Numerous competitors exist in the diet app space, and apps even exist to find healthy restaurant options – but none attempt to analyze the mass market restaurant space. This is the opportunity for FMD – fast casual and similar restaurants can be hard to navigate for dieters, but it seems that there are no apps that attempt to solve this menu navigation process in a comprehensive way.

Riding Hype or a Trend? 1

Digital health apps, fitness trackers, and similar are a fast growing space. While diet-related apps operate at the edge of this space, the relationship may provide some halo for a business like FMD.

Business Ideas III: HalfTimer

Idea: HalfTimer – Link employed developers with spare capacity to half-time positions

The economy is going full steam.
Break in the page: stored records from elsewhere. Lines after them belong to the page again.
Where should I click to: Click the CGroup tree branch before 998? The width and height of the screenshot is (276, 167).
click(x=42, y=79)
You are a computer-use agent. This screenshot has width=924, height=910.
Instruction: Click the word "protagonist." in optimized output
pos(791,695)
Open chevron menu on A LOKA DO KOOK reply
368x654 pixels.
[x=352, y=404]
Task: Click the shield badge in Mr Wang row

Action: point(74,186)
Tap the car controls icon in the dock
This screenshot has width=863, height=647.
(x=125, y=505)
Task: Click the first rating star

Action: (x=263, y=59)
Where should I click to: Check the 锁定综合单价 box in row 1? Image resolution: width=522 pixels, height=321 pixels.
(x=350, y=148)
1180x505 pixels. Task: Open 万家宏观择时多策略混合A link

The number of job openings is at an all time high [1]. Technology positions are particularly in demand, with hundreds of thousands of developer positions unfilled nationwide.

MVP: Halftimer.com places developers interested in long-term part time employment with companies looking for experienced development talent. We have found that experienced developers are willing to lower their hourly rates by up to 40% in order to secure a long term contract that is in addition to their full time job. This differential enables savings for companies that work with HalfTimer – a substantial competitive advantage in the staffing business. The initial MVP need not involve more than outreach to employers and developers via LinkedIn, to staff the first several candidates and prove the model.

Market: 5M full time technology professionals

Halftimer.com builds on a concept successfully used by my other ventures to tap an underutilized resource: experienced, full-time employed developers. Many developers, particularly at large corporations, are not fully utilized whether in terms of mental capacity or even time (this documentary details the situation at length). There are almost 5m individuals employed in development-related positions in the US today – if even 10% have excess capacity, this represents a pool of 500,000 potential resources.

Scoring (0-10 scale, up to 2 points per question): 6 points

1. Feasibility of MVP / Market Entry: 1.5 points

The HalfTimer concept exploits an inefficiency: most employers historically won’t buy limited hours for professional work. On the developer side, developers looking for additional freelance work find it difficult to consistently find small projects that fit around their day jobs. HalfTimer attempts to solve this problem, and market entry is straightforward as this is just a new spin on existing staffing concepts.

2. Revenue Market Size or Eyeballs: 1.5 points

500,000 potential HalfTimers, with net revenue per resource at $15,000 = $7.5B/yr total addressable market. Put another way, staffing ~100 HalfTimers would generate 1.5M in net revenue (against roughly $6.5M in gross revenue), enough to run a profitable small startup. The crucial question: cost of acquisition of both employers and employees.

3. In a Growing Market? 2 points

The technology employment market continues rapid growth, and the core constraint remains supply – which is precisely the problem HalfTimer seems to resolve.

4. Difficulty, Barriers to Entry, and Competition: 1 point

Many existing players in the staffing space could potentially attack this idea, and technically there are no real barriers to entry. Gigster, Gun.io, TopTal, and FlexTeam are startups attempting to ease companies’ ability to find freelance talent – these are similar but not identical to the HalfTimer concept (startup competition bolsters the strength of the idea, as it confirms an idea is worth exploring).

5. Riding Hype or a Trend? 0 points

The gig economy has grown substantially, and HalfTimer represents an evolution halfway between freelance and traditional full time employment. But it’s not clear that concepts in this space have much mind-share at the moment.

[1] The JOLTS survey shows the number of openings to be at an all time high, even when compared to 2000 and 2007 on a relative basis.

Note: I changed the first scoring question to address feasibility rather than whether the idea is “transformative”, which seems to be an imprecise concept at best.